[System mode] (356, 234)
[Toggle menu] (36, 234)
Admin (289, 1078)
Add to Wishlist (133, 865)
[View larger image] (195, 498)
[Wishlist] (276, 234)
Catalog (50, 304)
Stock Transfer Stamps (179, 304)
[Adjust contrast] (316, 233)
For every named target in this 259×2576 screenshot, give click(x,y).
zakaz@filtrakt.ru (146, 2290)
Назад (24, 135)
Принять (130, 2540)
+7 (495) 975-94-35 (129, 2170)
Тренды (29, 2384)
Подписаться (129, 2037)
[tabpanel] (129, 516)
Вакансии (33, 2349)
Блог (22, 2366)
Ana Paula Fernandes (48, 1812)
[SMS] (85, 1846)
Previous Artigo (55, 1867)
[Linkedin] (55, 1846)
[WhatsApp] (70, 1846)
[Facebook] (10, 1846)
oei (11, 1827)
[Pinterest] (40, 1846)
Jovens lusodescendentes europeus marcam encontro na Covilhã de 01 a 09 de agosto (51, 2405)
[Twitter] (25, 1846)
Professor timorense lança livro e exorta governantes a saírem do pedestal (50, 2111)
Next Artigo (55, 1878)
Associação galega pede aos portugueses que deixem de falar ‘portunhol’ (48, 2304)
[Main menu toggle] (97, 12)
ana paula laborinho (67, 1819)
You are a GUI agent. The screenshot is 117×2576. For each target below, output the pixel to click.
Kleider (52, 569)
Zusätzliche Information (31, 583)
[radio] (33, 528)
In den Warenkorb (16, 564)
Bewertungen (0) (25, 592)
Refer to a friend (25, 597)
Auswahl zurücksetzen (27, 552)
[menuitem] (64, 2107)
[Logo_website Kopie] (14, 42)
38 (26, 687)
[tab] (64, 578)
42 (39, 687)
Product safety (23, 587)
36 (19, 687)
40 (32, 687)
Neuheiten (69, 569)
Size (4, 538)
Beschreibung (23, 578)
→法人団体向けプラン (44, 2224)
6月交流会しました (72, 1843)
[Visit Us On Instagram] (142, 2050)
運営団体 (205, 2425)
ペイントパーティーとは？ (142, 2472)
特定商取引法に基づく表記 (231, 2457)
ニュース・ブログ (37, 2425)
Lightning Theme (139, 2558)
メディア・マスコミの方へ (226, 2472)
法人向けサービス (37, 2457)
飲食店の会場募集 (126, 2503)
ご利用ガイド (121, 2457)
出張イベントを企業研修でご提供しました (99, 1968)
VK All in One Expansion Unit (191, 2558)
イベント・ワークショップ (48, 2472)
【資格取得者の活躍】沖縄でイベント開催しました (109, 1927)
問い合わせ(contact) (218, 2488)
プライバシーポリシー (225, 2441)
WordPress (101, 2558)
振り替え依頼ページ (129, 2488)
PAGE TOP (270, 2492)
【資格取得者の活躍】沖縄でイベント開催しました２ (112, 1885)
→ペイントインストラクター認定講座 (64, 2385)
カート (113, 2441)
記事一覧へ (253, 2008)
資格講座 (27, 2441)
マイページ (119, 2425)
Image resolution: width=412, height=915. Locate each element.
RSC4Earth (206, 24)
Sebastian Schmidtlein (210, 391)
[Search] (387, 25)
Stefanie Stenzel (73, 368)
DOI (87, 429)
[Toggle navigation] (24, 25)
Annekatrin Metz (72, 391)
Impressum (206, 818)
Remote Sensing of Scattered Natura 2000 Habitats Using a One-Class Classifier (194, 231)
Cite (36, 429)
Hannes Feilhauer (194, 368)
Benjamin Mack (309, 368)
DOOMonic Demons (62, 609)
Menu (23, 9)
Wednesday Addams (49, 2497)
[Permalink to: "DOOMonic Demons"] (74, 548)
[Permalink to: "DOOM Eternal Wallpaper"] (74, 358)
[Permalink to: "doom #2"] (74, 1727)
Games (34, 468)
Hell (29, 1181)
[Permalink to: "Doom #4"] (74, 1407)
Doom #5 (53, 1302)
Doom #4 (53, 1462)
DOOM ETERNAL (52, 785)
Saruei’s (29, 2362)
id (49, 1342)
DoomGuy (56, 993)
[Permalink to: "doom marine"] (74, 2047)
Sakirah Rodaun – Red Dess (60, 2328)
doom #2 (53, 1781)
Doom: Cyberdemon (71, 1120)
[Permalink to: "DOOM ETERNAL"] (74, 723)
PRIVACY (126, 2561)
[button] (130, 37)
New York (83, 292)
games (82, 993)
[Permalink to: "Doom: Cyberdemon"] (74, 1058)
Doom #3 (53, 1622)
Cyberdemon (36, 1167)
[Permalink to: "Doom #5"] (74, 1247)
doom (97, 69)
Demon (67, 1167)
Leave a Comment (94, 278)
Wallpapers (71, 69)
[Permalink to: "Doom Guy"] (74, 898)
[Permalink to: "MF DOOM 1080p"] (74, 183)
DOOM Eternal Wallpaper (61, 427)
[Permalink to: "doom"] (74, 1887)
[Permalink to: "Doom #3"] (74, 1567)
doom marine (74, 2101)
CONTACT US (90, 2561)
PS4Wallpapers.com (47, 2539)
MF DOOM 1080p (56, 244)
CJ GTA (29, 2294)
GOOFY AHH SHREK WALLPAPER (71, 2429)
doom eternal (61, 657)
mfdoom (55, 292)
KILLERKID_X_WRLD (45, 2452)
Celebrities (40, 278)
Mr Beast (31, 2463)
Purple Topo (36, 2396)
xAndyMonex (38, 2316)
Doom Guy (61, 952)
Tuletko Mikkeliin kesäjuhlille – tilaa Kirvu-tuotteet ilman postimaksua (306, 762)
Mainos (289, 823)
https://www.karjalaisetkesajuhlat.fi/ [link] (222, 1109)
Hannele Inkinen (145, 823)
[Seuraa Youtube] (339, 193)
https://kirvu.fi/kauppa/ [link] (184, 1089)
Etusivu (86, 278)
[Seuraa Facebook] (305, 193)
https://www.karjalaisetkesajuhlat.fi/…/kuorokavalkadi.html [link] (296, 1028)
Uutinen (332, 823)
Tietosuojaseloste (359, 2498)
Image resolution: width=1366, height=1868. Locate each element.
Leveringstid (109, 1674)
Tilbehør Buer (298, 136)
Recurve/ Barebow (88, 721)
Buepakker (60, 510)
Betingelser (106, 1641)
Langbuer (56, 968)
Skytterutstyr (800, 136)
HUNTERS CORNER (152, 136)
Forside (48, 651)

• **Prompt**:
An exact reproduction of all the entries, complete to the last line, is needed.

• **Your response**:
[System mode] (356, 234)
[Toggle menu] (36, 234)
Admin (289, 1078)
Add to Wishlist (133, 865)
[View larger image] (195, 498)
[Wishlist] (276, 234)
Catalog (50, 304)
Stock Transfer Stamps (179, 304)
[Adjust contrast] (316, 233)
For every named target in this 259×2576 screenshot, give click(x,y).
zakaz@filtrakt.ru (146, 2290)
Назад (24, 135)
Принять (130, 2540)
+7 (495) 975-94-35 (129, 2170)
Тренды (29, 2384)
Подписаться (129, 2037)
[tabpanel] (129, 516)
Вакансии (33, 2349)
Блог (22, 2366)
Ana Paula Fernandes (48, 1812)
[SMS] (85, 1846)
Previous Artigo (55, 1867)
[Linkedin] (55, 1846)
[WhatsApp] (70, 1846)
[Facebook] (10, 1846)
oei (11, 1827)
[Pinterest] (40, 1846)
Jovens lusodescendentes europeus marcam encontro na Covilhã de 01 a 09 de agosto (51, 2405)
[Twitter] (25, 1846)
Professor timorense lança livro e exorta governantes a saírem do pedestal (50, 2111)
Next Artigo (55, 1878)
Associação galega pede aos portugueses que deixem de falar ‘portunhol’ (48, 2304)
[Main menu toggle] (97, 12)
ana paula laborinho (67, 1819)
You are a GUI agent. The screenshot is 117×2576. For each target below, output the pixel to click.
Kleider (52, 569)
Zusätzliche Information (31, 583)
[radio] (33, 528)
In den Warenkorb (16, 564)
Bewertungen (0) (25, 592)
Refer to a friend (25, 597)
Auswahl zurücksetzen (27, 552)
[menuitem] (64, 2107)
[Logo_website Kopie] (14, 42)
38 (26, 687)
[tab] (64, 578)
42 (39, 687)
Product safety (23, 587)
36 (19, 687)
40 (32, 687)
Neuheiten (69, 569)
Size (4, 538)
Beschreibung (23, 578)
→法人団体向けプラン (44, 2224)
6月交流会しました (72, 1843)
[Visit Us On Instagram] (142, 2050)
運営団体 (205, 2425)
ペイントパーティーとは？ (142, 2472)
特定商取引法に基づく表記 (231, 2457)
ニュース・ブログ (37, 2425)
Lightning Theme (139, 2558)
メディア・マスコミの方へ (226, 2472)
法人向けサービス (37, 2457)
飲食店の会場募集 (126, 2503)
ご利用ガイド (121, 2457)
出張イベントを企業研修でご提供しました (99, 1968)
VK All in One Expansion Unit (191, 2558)
イベント・ワークショップ (48, 2472)
【資格取得者の活躍】沖縄でイベント開催しました (109, 1927)
問い合わせ(contact) (218, 2488)
プライバシーポリシー (225, 2441)
WordPress (101, 2558)
振り替え依頼ページ (129, 2488)
PAGE TOP (270, 2492)
【資格取得者の活躍】沖縄でイベント開催しました２ (112, 1885)
→ペイントインストラクター認定講座 (64, 2385)
カート (113, 2441)
記事一覧へ (253, 2008)
資格講座 (27, 2441)
マイページ (119, 2425)
Image resolution: width=412, height=915. Locate each element.
RSC4Earth (206, 24)
Sebastian Schmidtlein (210, 391)
[Search] (387, 25)
Stefanie Stenzel (73, 368)
DOI (87, 429)
[Toggle navigation] (24, 25)
Annekatrin Metz (72, 391)
Impressum (206, 818)
Remote Sensing of Scattered Natura 2000 Habitats Using a One-Class Classifier (194, 231)
Cite (36, 429)
Hannes Feilhauer (194, 368)
Benjamin Mack (309, 368)
DOOMonic Demons (62, 609)
Menu (23, 9)
Wednesday Addams (49, 2497)
[Permalink to: "DOOMonic Demons"] (74, 548)
[Permalink to: "DOOM Eternal Wallpaper"] (74, 358)
[Permalink to: "doom #2"] (74, 1727)
Games (34, 468)
Hell (29, 1181)
[Permalink to: "Doom #4"] (74, 1407)
Doom #5 (53, 1302)
Doom #4 (53, 1462)
DOOM ETERNAL (52, 785)
Saruei’s (29, 2362)
id (49, 1342)
DoomGuy (56, 993)
[Permalink to: "doom marine"] (74, 2047)
Sakirah Rodaun – Red Dess (60, 2328)
doom #2 (53, 1781)
Doom: Cyberdemon (71, 1120)
[Permalink to: "DOOM ETERNAL"] (74, 723)
PRIVACY (126, 2561)
[button] (130, 37)
New York (83, 292)
games (82, 993)
[Permalink to: "Doom: Cyberdemon"] (74, 1058)
Doom #3 (53, 1622)
Cyberdemon (36, 1167)
[Permalink to: "Doom #5"] (74, 1247)
doom (97, 69)
Demon (67, 1167)
Leave a Comment (94, 278)
Wallpapers (71, 69)
[Permalink to: "Doom Guy"] (74, 898)
[Permalink to: "MF DOOM 1080p"] (74, 183)
DOOM Eternal Wallpaper (61, 427)
[Permalink to: "doom"] (74, 1887)
[Permalink to: "Doom #3"] (74, 1567)
doom marine (74, 2101)
CONTACT US (90, 2561)
PS4Wallpapers.com (47, 2539)
MF DOOM 1080p (56, 244)
CJ GTA (29, 2294)
GOOFY AHH SHREK WALLPAPER (71, 2429)
doom eternal (61, 657)
mfdoom (55, 292)
KILLERKID_X_WRLD (45, 2452)
Celebrities (40, 278)
Mr Beast (31, 2463)
Purple Topo (36, 2396)
xAndyMonex (38, 2316)
Doom Guy (61, 952)
Tuletko Mikkeliin kesäjuhlille – tilaa Kirvu-tuotteet ilman postimaksua (306, 762)
Mainos (289, 823)
https://www.karjalaisetkesajuhlat.fi/ [link] (222, 1109)
Hannele Inkinen (145, 823)
[Seuraa Youtube] (339, 193)
https://kirvu.fi/kauppa/ [link] (184, 1089)
Etusivu (86, 278)
[Seuraa Facebook] (305, 193)
https://www.karjalaisetkesajuhlat.fi/…/kuorokavalkadi.html [link] (296, 1028)
Uutinen (332, 823)
Tietosuojaseloste (359, 2498)
Image resolution: width=1366, height=1868. Locate each element.
Leveringstid (109, 1674)
Tilbehør Buer (298, 136)
Recurve/ Barebow (88, 721)
Buepakker (60, 510)
Betingelser (106, 1641)
Langbuer (56, 968)
Skytterutstyr (800, 136)
HUNTERS CORNER (152, 136)
Forside (48, 651)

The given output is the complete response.